According to the S&P Case-Shiller indices, home prices fell 2.5% from July to August.
SAN DIEGO COUNTY, Calif. — San Diego home prices are falling and we’re seeing a record slowdown across the country.
According to the S&P Case-Shiller Indices, house prices fell 2.5% from July to August. San Diego County hasn’t seen such a significant drop since July 2008.
According to realtor.com, In August, the median sales price for a single-family home was $900,000. During the pandemic, the median sales price of a single-family home hovered around $670,000. Annual price growth for San Diego is 12.7% and 13% nationally, according to S&P Case-Shiller indices.
US long-term average mortgage rates rose this week ahead of another expected rate hike by the Federal Reserve when it meets early next month, according to the associated press.
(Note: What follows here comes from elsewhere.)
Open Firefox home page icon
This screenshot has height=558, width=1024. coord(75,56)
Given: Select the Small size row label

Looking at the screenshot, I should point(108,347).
Mortgage buyer Freddie Mac reported last week that the key 30-year average rate rose this week to 6.94% from 6.92% last week. Last year at this time, the rate was 3.09%.
The average rate on 15-year fixed-rate mortgages, popular with those looking to refinance their homes, jumped to 6.23% from 6.09% last week. Last week it rose more than 6% for the first time since the 2008 housing market crash. A year ago, the 15-year rate was 2.33%.
The Fed’s aggressive action has stalled a housing sector that, outside of the start of the pandemic, has been hot for years.
The National Association of Realtors said sales of previously occupied American homes fell in september for the eighth month in a row, as home seekers faced sharply higher mortgage rates, inflated home prices and a limited supply of properties on the market.
Sales fell 23.8% from September last year and are now at the slowest annual pace since September 2012, excluding the sharp sales slowdown that occurred in May 2020 near the start of the pandemic.
Freddie Mac says that for a typical mortgage, borrowers who stayed at the higher end of the rate range over the past year would pay several hundred dollars more than borrowers who signed contracts at the lower end of the range.
In late September, the Federal Reserve raised its benchmark lending rate for another three quarters of a point in an effort to constrain the economy and control inflation. It was the Fed’s fifth increase this year and the third consecutive increase of 0.75 percentage point. The Fed’s next two-day policy meeting begins on November 1, with most economists expecting another big three-quarter point hike.
Despite the Fed’s sharp and rapid rate hikes, inflation hardly moved from 40-year highs and the labor market remains tight.
Earlier this month, the government reported that US employers cut their hiring in September, but still added 263,000 jobs. The unemployment rate fell to 3.5%, matching a half-century low.
Another government report last week showed that consumer inflation stood too high to 8.2%. Combined with inflation of 8.5% at the wholesale level, most economists expect another big increase when the Fed meets in early November.
By raising lending rates, the Federal Reserve makes it more expensive to get a mortgage and a car or business loan. So consumers and businesses presumably borrow and spend less, cooling the economy and slowing inflation.
Mortgage rates don’t necessarily reflect Federal Reserve rate increases, but they do tend to track the yield on the 10-year Treasury note. That’s influenced by a variety of factors, including investor expectations about future inflation and global demand for US Treasuries.
Despite a still strong labor market, the government estimates that the US economy decreased by 0.6% annual rate in the second quarter ending in June, the second consecutive quarterly contraction.